WORK TASK » How many of the lines below have "computer" in them? Say the number and nothing more.

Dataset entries
┏━━
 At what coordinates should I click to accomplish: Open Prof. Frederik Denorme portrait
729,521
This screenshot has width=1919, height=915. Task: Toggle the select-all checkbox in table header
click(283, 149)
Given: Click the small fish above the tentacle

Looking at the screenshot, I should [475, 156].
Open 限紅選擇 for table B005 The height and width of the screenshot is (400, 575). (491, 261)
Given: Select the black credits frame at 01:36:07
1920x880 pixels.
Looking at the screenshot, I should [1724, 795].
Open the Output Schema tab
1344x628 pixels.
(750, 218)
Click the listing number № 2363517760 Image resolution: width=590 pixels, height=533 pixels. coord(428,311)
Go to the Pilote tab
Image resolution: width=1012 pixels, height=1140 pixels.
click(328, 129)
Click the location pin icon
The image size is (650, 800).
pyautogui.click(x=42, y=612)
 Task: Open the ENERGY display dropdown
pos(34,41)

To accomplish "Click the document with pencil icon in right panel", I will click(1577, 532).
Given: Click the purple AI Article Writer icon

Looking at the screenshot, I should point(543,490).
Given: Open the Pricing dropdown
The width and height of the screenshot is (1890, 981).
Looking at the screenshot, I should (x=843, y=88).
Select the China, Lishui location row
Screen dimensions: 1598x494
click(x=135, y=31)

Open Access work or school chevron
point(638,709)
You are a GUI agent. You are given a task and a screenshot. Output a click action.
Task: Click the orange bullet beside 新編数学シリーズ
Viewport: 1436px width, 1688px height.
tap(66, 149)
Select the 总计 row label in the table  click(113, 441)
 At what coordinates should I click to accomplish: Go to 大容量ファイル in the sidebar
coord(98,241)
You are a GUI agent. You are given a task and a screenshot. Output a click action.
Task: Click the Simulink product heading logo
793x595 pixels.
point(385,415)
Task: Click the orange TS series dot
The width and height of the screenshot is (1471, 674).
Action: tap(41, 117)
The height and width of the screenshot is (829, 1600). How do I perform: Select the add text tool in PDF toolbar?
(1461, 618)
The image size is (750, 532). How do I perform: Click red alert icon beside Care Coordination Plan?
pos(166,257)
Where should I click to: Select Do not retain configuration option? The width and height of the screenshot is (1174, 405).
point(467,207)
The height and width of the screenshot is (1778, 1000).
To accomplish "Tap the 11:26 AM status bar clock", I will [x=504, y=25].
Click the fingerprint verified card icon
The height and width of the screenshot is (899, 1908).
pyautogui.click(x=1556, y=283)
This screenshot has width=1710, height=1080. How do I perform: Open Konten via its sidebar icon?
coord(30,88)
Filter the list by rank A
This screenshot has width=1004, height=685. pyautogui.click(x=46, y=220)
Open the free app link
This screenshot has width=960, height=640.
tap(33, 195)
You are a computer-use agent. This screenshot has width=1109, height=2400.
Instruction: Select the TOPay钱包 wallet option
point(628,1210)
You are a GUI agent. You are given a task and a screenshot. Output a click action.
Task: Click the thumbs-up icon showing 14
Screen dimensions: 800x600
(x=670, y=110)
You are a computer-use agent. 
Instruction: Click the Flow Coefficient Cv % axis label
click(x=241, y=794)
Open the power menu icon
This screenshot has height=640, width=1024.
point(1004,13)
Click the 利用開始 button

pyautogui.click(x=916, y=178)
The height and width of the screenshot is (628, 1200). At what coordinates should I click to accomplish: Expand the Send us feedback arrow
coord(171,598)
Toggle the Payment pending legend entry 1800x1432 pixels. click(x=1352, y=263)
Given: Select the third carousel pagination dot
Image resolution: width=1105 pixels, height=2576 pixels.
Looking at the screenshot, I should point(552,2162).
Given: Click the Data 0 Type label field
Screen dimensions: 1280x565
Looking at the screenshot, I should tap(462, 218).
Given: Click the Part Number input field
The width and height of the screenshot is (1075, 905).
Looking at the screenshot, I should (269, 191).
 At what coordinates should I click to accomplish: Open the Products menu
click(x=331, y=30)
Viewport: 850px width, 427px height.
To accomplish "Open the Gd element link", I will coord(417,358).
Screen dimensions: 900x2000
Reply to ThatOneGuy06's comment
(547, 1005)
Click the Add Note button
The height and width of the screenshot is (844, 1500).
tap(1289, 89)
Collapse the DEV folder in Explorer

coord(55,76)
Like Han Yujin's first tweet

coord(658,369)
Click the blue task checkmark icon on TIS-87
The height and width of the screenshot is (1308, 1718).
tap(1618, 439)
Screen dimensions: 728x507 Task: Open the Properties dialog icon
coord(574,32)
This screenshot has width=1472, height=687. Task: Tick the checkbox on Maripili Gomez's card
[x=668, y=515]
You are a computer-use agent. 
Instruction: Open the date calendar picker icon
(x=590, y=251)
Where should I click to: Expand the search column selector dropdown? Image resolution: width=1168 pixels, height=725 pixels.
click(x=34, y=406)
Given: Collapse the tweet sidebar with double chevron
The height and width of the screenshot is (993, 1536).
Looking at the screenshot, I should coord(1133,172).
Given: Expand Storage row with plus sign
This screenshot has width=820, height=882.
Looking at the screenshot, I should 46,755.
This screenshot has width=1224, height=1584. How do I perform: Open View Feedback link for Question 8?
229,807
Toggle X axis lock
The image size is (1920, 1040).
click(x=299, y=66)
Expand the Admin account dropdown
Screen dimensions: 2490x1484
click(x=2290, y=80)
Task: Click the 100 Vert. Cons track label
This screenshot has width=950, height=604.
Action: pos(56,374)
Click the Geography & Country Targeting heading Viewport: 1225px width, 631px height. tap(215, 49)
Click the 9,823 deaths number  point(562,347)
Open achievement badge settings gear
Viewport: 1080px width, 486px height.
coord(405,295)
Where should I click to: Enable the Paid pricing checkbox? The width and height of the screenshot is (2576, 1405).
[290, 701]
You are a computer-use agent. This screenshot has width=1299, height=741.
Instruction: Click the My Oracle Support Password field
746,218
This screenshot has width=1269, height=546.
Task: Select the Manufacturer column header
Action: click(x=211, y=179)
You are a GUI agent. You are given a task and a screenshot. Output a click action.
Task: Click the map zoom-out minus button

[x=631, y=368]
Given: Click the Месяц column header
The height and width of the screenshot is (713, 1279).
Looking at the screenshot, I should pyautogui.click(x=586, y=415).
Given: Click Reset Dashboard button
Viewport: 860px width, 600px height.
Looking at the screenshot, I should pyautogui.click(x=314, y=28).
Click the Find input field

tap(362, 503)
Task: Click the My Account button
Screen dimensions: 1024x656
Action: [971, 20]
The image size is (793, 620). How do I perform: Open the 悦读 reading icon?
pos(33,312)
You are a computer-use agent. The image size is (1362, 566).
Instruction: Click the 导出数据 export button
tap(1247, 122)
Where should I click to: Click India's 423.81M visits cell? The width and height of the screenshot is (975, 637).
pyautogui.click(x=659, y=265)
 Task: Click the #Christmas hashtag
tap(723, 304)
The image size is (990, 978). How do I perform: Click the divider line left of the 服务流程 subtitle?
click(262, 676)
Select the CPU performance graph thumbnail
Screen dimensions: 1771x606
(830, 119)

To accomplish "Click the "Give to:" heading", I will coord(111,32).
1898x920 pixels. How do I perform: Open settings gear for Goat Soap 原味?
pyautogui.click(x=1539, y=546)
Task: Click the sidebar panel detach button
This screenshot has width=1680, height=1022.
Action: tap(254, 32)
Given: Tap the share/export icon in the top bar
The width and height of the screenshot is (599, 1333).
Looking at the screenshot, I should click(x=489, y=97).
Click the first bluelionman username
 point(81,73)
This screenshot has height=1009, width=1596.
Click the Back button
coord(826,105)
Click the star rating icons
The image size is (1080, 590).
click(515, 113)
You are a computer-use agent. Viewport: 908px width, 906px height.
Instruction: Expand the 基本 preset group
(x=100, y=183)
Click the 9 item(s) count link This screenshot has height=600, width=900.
┗━━
ANSWER FOR THIS EXERCISE » 6